* _What you are asked to do_
Read through the entries below and copy each line where "computer" turns up.

BEGIN

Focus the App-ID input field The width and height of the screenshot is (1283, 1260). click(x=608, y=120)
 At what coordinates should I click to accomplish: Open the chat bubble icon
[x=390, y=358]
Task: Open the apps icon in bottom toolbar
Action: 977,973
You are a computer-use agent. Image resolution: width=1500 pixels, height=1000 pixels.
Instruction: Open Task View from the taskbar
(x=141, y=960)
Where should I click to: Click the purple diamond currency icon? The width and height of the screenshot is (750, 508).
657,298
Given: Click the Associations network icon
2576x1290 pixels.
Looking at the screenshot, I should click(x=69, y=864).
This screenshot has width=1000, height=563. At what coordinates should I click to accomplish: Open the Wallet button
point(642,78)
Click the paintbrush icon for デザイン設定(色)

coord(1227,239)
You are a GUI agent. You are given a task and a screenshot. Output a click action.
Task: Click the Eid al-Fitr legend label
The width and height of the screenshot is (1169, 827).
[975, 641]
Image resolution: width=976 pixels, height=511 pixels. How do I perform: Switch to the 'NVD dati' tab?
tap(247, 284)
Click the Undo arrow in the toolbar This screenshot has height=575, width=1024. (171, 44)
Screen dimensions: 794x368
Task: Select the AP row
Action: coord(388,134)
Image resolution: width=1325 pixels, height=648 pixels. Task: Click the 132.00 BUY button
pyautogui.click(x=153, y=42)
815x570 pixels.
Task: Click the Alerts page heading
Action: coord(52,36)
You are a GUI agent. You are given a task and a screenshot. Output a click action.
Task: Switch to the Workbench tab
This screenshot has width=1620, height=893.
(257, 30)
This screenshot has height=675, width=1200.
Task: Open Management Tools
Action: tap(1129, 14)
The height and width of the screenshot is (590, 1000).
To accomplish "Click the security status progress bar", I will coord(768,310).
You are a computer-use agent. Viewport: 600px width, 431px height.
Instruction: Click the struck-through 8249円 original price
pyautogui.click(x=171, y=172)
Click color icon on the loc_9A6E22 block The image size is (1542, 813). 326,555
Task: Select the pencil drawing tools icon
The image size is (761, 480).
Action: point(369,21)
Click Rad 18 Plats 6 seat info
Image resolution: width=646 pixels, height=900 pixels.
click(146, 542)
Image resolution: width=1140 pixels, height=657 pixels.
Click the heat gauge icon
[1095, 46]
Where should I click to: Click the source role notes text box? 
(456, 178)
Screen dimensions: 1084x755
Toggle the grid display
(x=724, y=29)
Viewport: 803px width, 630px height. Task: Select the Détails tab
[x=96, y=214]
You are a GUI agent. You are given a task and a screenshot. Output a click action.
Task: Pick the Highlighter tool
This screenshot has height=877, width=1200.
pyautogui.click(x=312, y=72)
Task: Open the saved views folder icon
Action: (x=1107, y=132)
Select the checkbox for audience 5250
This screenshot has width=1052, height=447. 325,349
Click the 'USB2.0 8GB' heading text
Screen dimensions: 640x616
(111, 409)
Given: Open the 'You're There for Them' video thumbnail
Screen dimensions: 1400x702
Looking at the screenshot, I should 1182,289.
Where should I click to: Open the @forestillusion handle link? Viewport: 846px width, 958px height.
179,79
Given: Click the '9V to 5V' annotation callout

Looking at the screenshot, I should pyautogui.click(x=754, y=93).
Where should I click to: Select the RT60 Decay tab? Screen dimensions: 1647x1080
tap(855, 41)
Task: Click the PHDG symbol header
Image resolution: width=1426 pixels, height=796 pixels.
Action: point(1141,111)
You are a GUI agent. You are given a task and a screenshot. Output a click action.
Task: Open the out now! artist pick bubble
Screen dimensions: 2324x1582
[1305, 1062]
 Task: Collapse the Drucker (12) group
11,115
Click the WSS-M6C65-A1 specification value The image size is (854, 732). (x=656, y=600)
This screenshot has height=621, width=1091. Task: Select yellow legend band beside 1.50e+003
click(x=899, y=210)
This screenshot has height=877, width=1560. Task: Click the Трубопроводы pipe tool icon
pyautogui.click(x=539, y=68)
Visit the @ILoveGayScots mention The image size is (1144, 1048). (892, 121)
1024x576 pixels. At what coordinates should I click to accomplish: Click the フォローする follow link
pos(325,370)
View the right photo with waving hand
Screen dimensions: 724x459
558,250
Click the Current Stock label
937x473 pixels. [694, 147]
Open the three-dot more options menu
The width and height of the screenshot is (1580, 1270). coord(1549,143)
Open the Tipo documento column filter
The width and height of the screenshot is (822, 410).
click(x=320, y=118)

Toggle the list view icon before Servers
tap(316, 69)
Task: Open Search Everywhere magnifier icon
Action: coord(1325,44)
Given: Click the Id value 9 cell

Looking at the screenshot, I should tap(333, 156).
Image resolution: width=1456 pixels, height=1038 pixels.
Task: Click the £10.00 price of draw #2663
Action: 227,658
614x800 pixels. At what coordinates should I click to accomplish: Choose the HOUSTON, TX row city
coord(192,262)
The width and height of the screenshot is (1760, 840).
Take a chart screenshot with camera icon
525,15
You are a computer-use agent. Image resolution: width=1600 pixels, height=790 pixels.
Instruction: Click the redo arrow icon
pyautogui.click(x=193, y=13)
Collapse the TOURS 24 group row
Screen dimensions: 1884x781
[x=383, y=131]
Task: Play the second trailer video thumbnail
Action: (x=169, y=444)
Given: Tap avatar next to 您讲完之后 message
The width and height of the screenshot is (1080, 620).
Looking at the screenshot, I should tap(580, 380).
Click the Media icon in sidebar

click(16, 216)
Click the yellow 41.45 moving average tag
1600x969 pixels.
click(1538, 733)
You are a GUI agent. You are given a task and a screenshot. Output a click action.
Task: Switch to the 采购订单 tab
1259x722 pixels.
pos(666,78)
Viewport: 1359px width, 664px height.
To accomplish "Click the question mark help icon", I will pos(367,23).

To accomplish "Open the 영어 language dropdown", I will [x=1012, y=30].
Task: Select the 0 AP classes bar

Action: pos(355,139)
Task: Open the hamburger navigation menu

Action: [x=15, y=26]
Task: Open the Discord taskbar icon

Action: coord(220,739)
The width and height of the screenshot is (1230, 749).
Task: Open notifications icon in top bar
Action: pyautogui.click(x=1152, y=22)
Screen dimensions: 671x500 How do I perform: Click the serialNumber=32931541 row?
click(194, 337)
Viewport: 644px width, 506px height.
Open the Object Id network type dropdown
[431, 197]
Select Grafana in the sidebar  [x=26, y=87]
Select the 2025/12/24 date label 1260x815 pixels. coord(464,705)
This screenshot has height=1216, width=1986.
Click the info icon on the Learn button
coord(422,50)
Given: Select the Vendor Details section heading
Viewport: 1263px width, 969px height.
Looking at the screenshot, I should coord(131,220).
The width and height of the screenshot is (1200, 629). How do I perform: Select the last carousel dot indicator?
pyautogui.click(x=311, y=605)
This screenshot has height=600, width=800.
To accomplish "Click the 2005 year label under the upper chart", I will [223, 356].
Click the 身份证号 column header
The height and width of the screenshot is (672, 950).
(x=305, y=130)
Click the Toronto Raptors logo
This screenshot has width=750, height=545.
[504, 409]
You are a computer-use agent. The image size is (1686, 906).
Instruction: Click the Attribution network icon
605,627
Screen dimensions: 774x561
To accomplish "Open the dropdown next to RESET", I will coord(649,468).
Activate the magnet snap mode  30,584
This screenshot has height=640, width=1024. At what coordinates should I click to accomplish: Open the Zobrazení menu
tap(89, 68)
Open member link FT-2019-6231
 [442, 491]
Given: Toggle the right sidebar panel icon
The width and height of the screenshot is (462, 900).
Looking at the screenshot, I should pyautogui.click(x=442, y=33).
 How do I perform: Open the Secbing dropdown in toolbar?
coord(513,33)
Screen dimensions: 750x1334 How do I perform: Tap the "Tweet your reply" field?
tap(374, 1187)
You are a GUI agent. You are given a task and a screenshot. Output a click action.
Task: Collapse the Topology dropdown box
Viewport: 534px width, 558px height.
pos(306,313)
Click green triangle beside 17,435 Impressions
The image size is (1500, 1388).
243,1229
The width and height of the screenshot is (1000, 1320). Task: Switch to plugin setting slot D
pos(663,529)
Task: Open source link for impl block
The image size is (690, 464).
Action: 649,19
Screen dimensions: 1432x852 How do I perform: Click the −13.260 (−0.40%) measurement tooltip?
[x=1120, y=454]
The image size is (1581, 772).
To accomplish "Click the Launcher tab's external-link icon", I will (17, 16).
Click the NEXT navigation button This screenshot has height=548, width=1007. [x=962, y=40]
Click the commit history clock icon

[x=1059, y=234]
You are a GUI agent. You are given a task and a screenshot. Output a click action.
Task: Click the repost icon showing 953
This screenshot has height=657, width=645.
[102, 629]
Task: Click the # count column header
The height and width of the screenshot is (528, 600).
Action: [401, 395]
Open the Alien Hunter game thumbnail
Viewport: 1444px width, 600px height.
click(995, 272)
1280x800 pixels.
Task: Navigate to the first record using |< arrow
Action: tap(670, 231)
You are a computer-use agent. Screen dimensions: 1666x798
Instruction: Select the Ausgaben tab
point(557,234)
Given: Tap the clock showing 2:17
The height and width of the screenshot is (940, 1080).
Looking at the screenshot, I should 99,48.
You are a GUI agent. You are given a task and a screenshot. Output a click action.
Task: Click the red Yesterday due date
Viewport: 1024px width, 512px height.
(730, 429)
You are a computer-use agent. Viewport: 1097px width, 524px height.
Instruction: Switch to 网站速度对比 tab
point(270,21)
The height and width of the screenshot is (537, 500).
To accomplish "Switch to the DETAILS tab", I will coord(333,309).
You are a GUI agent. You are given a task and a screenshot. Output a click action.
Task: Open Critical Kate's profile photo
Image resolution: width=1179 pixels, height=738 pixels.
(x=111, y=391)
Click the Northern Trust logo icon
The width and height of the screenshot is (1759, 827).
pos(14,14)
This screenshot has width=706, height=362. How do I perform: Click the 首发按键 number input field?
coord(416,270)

END

* _Response box_
You are a computer-use agent. Image resolution: width=1500 pixels, height=1000 pixels.
You are a computer-use agent. Viewport: 600px width, 431px height.
You are a computer-use agent. Image resolution: width=1600 pixels, height=790 pixels.
You are a computer-use agent. The image size is (1686, 906).
You are a computer-use agent. Screen dimensions: 1666x798
You are a computer-use agent. Viewport: 1097px width, 524px height.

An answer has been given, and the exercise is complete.